Having spent several fun, though fairly arduous years, learning all about how to create for the Internet interesting web pages using HTML and a variety of other techniques, we realised that we had started communicating in a language that made little or no sense to our clients taking their first tentative steps in Cyberspace and wondering what all those funny looking brackets and coding were about. So this leads rather nicely in to our new section serialised here in 1984 for your monthly dose of techno normality
We were spending so much time explaining stuff to others, we were running out of time to do the fun, creative stuff ourselves. The answer was fairly obvious ... a book to bridge the gap. Something that would both entertain and educate. We have not restricted ourselves to simple non-techie information though certainly that was our starting point. If something came up which we ourselves wanted to learn about, we have added it to this book too. There should therefore be something for everyone interested in the art of web authoring and the nuts and bolts of getting their work up and running.
Lesson one: Ignore jargon.
The only thing you'll need to know is that WYSIWYG "What you see is what you get" is going to make your life a whole lot easier than fiddling around in all that murky hypertext mark-up language (HTML) with all those peculiar shaped brackets. What you need is an application that does it for you - fortunately WYSIWYG applications do just that. There are a large number of them available - the three I'd most recommend are VisualPage from Symantec, HomePage from Filemaker Inc. (formally Claris), and PageMill from Adobe. That's it. Job done. VisualPage is so easy to use you'll not even need the manual. I have never once opened the bonnet of my car - but I can fill it with petrol and get from A to B - that's what a WYSIWYG application does - gets your work onto the web without you having to worry about the techie stuff.
Having said that, I might as well fill the rest of this page with some techie stuff you can choose to ignore if you want. If you want to see what this page, for example looks like "under the bonnet" then all you need to do is lift the lid and this is how you'll do it:
With your browser (that's probably going to be either Netscape Communicator, or Microsoft Internet Explorer) you simply need to click up on your menu bar on the View menu - that will open a pop up menu list and on that list you'll see Page Source - if you click on that you'll see a new page open up - it'll start with a load of scary stuff that begins something like this:
<HTML>
<HEAD><TITLE>HTML for Technophobes</TITLE></HEAD>
<BODY BGCOLOR="#FFFFFF">
<P>
<FONT SIZE="5">HTML for Technophobes. </FONT>
<BR>
<BR>
<B>Lesson one. Ignore jargon</B>.
<BR>
Don't panic - you can close that page again now.
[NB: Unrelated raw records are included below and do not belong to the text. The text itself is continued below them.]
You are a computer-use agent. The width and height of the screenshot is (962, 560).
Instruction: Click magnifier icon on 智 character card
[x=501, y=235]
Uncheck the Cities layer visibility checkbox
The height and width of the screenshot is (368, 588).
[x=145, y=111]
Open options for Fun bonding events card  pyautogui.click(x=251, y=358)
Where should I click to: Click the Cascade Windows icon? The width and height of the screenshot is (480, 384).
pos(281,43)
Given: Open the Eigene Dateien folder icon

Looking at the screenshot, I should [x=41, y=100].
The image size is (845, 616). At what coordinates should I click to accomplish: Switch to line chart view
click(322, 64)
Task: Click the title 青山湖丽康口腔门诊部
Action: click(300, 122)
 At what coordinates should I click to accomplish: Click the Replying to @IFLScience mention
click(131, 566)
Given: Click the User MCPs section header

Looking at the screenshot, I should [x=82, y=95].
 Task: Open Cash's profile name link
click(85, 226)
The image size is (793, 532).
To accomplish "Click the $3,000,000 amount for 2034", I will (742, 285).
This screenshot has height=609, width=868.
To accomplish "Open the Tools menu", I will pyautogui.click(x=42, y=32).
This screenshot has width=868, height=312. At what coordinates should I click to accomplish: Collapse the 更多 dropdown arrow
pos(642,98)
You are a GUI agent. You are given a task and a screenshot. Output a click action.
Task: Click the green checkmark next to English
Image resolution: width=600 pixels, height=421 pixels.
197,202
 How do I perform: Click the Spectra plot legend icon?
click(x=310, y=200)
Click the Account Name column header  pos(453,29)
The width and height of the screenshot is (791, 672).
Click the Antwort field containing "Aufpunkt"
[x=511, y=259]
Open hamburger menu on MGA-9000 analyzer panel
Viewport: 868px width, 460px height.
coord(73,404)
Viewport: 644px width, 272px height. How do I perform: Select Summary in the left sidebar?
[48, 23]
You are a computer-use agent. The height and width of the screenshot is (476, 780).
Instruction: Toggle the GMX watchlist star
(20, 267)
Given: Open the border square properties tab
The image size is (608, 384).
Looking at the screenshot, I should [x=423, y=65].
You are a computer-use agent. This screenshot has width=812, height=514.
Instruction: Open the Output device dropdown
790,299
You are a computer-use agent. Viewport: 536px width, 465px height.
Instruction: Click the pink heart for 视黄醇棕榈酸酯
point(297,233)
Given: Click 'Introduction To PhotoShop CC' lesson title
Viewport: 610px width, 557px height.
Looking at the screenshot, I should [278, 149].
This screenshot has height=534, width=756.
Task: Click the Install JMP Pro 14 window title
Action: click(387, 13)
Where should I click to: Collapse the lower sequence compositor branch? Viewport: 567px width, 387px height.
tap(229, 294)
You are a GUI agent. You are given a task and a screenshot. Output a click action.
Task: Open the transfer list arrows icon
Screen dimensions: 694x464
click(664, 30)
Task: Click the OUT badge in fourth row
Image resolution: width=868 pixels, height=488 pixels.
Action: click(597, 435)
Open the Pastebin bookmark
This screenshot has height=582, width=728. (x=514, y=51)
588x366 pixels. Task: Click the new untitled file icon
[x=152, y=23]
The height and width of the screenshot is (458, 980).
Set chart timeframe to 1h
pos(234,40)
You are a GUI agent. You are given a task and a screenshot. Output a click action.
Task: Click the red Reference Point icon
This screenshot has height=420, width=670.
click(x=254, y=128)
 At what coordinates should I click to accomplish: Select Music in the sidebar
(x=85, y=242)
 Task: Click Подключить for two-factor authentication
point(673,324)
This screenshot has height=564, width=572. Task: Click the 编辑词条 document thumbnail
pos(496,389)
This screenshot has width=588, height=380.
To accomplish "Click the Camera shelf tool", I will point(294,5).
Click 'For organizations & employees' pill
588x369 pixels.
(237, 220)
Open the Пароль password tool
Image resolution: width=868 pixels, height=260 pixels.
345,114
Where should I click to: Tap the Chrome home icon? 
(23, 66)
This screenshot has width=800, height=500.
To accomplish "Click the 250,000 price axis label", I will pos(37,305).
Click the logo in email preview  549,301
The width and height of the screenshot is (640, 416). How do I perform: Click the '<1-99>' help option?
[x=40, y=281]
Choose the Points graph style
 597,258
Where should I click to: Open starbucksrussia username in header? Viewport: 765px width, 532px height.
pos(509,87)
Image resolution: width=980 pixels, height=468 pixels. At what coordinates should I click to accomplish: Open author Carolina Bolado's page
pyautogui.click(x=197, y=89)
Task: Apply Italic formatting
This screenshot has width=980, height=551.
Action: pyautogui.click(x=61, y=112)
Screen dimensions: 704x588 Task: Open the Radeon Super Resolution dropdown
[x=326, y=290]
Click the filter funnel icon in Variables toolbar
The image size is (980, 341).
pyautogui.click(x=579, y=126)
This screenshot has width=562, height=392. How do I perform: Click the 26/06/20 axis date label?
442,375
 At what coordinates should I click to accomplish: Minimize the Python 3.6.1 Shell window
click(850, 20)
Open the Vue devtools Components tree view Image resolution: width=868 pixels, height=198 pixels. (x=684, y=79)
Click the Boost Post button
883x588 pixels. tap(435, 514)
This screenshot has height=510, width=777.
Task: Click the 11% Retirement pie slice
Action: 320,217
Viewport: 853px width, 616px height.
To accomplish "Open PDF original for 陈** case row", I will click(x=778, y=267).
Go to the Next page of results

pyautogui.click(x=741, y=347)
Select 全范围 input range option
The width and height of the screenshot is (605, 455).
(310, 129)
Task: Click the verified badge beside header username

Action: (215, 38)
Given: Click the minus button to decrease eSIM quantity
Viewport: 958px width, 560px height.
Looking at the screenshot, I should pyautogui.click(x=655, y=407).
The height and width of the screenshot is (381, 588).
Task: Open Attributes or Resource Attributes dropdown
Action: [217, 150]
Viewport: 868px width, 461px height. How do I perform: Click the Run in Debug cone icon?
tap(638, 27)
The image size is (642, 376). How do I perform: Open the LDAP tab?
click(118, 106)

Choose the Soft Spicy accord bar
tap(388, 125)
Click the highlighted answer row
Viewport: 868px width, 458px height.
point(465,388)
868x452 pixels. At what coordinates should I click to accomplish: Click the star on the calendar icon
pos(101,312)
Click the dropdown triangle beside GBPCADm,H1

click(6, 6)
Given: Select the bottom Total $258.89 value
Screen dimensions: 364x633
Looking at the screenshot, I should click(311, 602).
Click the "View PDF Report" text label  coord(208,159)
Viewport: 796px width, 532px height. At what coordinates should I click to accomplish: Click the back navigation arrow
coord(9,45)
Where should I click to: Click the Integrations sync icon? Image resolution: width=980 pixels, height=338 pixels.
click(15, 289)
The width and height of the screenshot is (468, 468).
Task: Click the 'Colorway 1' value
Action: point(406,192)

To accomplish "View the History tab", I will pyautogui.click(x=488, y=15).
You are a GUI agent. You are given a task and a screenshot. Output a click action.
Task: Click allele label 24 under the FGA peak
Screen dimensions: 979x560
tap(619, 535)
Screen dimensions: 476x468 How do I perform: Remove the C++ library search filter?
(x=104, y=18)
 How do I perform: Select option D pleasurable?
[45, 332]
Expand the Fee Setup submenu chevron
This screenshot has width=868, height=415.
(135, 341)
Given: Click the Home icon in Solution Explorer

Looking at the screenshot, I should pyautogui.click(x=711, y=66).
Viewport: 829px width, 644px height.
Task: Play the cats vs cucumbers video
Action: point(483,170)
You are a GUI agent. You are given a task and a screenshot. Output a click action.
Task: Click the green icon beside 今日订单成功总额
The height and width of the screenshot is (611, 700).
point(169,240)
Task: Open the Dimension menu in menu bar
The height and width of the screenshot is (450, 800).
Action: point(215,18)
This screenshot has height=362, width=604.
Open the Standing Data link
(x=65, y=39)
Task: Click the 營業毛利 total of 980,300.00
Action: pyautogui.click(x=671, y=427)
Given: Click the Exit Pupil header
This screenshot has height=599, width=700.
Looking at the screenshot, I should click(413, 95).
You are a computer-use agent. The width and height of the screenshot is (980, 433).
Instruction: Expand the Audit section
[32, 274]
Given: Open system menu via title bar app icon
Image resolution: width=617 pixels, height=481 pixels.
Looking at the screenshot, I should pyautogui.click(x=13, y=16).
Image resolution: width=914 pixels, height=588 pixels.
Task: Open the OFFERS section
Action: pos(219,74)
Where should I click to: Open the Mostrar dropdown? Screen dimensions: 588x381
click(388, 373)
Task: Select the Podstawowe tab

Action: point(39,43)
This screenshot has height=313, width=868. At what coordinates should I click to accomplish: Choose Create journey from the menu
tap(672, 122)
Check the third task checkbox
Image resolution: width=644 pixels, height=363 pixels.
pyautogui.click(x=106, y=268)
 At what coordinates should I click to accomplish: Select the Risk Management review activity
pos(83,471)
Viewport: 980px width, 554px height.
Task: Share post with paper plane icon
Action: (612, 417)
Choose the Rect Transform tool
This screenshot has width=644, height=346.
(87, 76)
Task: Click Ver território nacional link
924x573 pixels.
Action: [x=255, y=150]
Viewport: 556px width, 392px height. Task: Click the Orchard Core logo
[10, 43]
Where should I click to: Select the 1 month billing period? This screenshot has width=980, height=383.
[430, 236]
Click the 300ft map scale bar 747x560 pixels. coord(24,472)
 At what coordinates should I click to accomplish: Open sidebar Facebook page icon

95% of the stuff generated in these pages you can safely ignore and I won't even bore you by telling you what it is … if you didn't leave the room reeling with sudden nausea, the more discerning of you will notice that in amongst all that crud is some writing that looks exatly like the writing on this page. Aha! First light in the darkness. The blue colour by the way is only to make it easier to see what is techie stuff and what isn't. It's the brackets not the colour that makes it do exciting things.
For a piece of text to be a html file it simply has to have <HTML> in front of it and </HTML> at the end of it. If you do that your browser will know it must behave itself and show the page to you ignoring all the frightening stuff in brackets. Now we've gone this far you might as well know what some of these scary brackets can do for you.
This one <P> creates a new paragraph - which is really useful isn't it? Every time you put that into your page – bingo, a new pargraph will appear. And this one <BR> is a new line. It's a carriage return Baby that's all – it won't bite. This one <B> which makes your text <B>bold</B> is only slightly scarier because you have to remember that you can't have a <B> without also having a </B> In general, if you're in doubt, assume that what goes up must come down – think pairs. Your thingie in the bracket has gone and told your browser that it wants it to display the information in a special way. It'll go on displaying it that way until you tell it to stop - that's where the forward slash in the second of the pair comes in <B>BOLD</B>
… alright kids bedtime. We'll do images next month after I've brushed up on it.